I think the pandemic has showed that Western societies live their lives not in a strategic manner. We have become a society that thinks short-term, in a consumerist manner, that looks for quick gains as opposed to long-lasting goods and effects.
In terms of strategy as science, we don’t stockpile anymore because why stockpiling for something – like masks – that has little market value? We do not have plans in place, either.
In terms of strategy as art, we don’t study anymore, we don’t draw lessons from what others do, we are not creative and we do not have skills for improvising.
From the viewpoint of strategy as modus vivendi we also don’t live strategically. We stopped being a healthy population over the last decades, we don’t value things like work out and diet as these have become subordinated to work patterns – this is a trend that we have seen among Mediterranean people, in particular, as they used to be the healthiest. A healthy population would have saved many lives given that we know C-19 tends to kill more those who have pathologies that can be attenuated by a good lifestyle.
How can we get out of this stalemate?
The simple answer for this is “with more state”. For too many years – first with Washington Consensus, then with EU-led fiscal rigour – the state in the West has retrenched. This is not good news, as we can see. We need a state to manage strategic sectors – like health – with the necessary amount of financial resources. But we also need the state to provide society with strategic vision at any level in order not only to face future threats but also to prevent them – as in the case of working towards a healthy, strong population.
What role can the EU play in this?
The EU could become a more integrated actor not merely concerned with fiscal rigour but also with a tangible, implementable strategy that could prepare us to deal, in a multilateral manner, with the future global trends – migration, urbanisation, climate change, pandemics, great power rivalry. However, it still is overly fragmented by three factors. Firstly, German self-interested leadership. Secondly, the US remains a centrifugal pole of attraction which does not allow a full process of integration in the continent. Finally, the backlash of globalisation has undermined the faith of people on the EU. Also, Brussels have to follow its own interest and urgently seeks recalibration, a new approach towards both Mediterranean and Russia – this is a Sine Qua Non, if we are any serious about future of this continent.
Germany and France before others have the power to lead this change but they must put their selfish interests aside.
* * * *
The first July day of 2020 in Vienna sow marking the anniversary of Nuremberg Trials with the conference “From the Victory Day to Corona Disarray: 75 years of Europe’s Collective Security and Human Rights System – Legacy of Antifascism for the Common Pan-European Future”. This was probably the first conference in Europe of large magnitude after the lockdown. It gathered over twenty speakers from Canada to Australia, and audience physically at the venue, and many more online.
The conference was organised by four partners; the International Institute for Middle East and Balkan Studies (IFIMES), Modern Diplomacy Media Platform, European Perspectives Academic Journal, and Culture for Peace Action Platform, with the support of the Diplomatic Academy of Vienna that hosted the event in its prestigious historical setting.

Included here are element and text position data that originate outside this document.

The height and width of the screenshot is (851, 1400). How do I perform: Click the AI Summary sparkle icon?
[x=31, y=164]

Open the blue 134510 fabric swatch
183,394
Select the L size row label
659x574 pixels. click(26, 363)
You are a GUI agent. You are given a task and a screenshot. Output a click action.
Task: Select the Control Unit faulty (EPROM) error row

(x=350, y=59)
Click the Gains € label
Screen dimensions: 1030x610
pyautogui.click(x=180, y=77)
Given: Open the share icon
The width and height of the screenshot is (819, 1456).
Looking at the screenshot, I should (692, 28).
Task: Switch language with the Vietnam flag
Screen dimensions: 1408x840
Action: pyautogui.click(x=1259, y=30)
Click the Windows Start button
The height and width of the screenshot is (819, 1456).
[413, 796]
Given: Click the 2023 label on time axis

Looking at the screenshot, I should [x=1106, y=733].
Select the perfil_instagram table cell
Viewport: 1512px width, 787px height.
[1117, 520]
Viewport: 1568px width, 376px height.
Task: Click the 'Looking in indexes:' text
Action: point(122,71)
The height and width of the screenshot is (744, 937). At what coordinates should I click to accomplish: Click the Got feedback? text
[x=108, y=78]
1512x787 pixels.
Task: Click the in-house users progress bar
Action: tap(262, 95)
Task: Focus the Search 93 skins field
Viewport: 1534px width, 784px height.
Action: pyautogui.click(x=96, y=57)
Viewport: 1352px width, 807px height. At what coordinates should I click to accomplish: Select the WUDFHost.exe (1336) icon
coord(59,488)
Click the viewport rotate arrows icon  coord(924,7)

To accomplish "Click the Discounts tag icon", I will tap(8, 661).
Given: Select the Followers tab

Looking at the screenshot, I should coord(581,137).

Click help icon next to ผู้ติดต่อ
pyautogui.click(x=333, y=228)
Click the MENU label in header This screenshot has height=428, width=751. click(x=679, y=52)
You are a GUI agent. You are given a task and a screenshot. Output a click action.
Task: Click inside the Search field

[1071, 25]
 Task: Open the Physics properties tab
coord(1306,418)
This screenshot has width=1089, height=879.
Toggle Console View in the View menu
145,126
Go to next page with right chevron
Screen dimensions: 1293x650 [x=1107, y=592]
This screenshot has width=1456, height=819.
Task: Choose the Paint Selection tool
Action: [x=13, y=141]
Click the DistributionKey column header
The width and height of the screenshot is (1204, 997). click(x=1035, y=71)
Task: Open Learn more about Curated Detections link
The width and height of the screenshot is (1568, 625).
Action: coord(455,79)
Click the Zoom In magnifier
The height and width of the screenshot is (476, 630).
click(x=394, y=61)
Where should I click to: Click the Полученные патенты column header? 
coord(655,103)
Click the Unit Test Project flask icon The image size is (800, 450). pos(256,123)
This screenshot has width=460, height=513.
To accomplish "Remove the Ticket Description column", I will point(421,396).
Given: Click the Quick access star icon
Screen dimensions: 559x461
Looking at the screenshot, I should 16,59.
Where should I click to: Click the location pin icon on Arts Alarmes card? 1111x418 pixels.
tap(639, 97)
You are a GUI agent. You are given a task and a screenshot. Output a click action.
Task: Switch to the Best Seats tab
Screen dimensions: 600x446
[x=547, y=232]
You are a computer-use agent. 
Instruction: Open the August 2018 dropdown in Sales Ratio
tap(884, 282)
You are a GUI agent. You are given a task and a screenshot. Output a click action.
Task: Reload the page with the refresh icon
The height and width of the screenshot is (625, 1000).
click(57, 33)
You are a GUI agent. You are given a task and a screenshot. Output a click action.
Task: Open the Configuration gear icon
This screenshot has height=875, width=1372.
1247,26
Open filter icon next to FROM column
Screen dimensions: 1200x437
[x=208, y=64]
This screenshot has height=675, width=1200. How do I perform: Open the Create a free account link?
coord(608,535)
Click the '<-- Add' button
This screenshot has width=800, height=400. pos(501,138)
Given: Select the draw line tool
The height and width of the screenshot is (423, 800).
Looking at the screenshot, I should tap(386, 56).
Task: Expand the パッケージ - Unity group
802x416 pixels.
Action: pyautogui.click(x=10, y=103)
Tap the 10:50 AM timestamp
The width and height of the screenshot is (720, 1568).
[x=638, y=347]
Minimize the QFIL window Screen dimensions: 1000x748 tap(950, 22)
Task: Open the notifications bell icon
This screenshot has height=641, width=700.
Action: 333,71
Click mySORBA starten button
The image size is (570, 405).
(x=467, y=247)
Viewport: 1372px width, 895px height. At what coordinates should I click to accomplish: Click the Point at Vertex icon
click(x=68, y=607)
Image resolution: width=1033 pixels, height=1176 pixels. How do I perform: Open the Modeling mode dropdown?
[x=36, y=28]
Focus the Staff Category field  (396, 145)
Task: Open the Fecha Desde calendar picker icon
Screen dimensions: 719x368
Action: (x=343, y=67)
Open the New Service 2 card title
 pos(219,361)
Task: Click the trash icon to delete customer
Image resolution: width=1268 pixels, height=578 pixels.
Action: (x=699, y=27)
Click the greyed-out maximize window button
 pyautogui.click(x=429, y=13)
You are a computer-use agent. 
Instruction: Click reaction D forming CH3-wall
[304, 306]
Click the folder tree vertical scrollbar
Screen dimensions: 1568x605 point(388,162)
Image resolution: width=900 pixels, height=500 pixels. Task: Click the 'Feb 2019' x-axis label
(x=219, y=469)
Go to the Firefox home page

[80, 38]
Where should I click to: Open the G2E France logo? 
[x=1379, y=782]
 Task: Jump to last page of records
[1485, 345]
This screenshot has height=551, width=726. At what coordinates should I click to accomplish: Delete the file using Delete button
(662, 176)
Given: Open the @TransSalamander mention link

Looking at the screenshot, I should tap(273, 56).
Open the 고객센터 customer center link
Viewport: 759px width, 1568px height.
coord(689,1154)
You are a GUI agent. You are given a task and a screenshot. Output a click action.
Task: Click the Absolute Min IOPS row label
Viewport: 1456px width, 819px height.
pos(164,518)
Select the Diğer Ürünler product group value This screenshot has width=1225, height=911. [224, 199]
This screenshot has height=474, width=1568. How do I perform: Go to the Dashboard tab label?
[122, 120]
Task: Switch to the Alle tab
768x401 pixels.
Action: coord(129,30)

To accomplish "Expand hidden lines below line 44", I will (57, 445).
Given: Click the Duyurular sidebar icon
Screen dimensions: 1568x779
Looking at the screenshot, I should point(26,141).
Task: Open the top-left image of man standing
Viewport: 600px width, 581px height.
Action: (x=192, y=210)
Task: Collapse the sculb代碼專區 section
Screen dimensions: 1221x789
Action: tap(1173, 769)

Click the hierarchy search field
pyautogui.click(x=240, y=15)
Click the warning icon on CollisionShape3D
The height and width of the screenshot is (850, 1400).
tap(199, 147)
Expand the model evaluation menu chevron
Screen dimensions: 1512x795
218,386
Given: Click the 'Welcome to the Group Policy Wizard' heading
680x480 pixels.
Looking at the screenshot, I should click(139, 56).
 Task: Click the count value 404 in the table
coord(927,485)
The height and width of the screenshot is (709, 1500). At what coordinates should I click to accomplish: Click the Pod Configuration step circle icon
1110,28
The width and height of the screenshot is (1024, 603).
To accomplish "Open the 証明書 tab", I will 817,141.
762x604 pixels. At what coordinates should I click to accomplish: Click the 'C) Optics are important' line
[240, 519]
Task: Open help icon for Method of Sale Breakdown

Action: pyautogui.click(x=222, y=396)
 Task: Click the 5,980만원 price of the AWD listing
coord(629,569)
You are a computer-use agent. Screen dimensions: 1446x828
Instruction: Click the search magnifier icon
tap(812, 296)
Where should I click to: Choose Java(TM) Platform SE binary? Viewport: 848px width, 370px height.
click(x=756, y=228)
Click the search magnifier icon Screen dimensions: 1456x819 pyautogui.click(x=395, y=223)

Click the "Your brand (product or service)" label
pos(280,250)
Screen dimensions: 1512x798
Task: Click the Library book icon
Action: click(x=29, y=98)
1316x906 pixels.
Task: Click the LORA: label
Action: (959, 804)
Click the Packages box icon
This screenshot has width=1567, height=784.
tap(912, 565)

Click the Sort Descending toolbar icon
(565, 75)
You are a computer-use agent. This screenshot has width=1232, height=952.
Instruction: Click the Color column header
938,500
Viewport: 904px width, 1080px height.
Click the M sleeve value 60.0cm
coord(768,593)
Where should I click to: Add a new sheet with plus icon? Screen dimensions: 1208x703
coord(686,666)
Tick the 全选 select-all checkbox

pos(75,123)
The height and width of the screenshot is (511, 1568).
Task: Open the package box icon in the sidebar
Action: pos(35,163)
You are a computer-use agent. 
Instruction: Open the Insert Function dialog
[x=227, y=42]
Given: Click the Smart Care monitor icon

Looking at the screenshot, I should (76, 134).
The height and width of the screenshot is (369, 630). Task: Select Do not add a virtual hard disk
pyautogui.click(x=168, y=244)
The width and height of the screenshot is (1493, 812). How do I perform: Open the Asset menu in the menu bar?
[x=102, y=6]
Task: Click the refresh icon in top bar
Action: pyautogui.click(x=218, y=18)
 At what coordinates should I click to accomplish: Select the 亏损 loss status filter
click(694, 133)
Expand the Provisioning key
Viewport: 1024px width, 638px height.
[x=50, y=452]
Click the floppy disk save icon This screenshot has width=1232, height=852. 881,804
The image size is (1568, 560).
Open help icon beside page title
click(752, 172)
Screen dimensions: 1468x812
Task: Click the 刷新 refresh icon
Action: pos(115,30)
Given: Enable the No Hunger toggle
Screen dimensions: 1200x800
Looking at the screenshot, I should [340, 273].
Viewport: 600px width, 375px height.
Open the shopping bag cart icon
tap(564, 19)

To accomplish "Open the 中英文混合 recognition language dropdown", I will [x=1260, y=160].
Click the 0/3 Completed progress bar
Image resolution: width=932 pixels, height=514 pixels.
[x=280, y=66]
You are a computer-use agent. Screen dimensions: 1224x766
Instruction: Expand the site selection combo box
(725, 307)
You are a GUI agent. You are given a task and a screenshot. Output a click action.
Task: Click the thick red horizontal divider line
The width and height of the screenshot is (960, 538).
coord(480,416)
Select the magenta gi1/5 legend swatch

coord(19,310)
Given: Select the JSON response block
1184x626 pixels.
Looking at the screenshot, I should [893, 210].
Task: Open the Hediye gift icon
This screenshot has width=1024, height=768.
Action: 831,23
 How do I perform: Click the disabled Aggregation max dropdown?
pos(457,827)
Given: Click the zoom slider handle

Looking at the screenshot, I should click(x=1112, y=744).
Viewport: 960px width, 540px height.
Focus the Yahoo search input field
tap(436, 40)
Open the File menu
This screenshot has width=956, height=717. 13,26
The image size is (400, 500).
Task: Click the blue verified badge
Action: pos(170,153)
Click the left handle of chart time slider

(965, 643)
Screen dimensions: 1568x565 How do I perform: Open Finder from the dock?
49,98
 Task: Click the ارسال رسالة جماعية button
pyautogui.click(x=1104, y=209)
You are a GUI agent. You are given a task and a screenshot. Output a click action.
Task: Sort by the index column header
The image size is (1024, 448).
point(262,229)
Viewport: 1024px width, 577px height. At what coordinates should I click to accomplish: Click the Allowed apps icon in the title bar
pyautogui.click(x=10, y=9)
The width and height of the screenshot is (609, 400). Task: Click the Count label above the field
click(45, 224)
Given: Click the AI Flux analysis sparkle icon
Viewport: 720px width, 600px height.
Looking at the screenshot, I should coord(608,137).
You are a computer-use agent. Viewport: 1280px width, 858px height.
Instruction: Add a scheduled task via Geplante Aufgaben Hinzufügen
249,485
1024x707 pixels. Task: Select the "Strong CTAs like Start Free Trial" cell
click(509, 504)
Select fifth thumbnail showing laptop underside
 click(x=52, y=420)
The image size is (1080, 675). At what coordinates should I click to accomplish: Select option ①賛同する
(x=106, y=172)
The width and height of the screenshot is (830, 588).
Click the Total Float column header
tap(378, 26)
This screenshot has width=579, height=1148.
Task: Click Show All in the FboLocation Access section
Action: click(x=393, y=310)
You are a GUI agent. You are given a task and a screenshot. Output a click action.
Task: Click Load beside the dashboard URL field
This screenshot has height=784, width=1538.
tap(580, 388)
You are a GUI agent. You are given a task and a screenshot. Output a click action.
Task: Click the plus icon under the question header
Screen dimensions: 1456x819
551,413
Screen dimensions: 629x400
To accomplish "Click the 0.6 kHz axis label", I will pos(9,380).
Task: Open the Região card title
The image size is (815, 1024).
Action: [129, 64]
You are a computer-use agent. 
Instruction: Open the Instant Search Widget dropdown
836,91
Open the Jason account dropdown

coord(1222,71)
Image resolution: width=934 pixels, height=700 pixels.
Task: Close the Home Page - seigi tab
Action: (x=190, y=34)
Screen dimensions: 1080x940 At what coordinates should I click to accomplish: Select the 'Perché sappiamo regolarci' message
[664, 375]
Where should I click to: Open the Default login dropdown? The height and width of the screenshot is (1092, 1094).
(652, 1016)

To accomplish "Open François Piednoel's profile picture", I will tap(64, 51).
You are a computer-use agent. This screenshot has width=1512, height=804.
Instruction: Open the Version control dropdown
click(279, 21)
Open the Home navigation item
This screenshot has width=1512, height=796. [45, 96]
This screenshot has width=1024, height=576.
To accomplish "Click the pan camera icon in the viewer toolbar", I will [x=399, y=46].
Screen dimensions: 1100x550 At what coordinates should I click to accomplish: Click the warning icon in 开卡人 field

Wishing to turn this event into a lasting process, the four implementing partners closed the gathering by marking the start of the process, tentatively named – Vienna Process: Common Future – One Europe. The follow up event is already scheduled for early October in Geneva to honour the 75th anniversary of the San Francisco Conference. Similar call for a conference comes from Barcelona, Spain which was a birthplace of the EU’s Barcelona Process on the strategic Euro-MED dialogue.
About the Author:
Chloé Bernadaux is an International Security specialist (Sciences Po Paris), prolifically writing on the neighbourhood policy, Euro-MED relations, and disarmament affairs. She is the IFIMES newly appointed representative in Paris (UNESCO).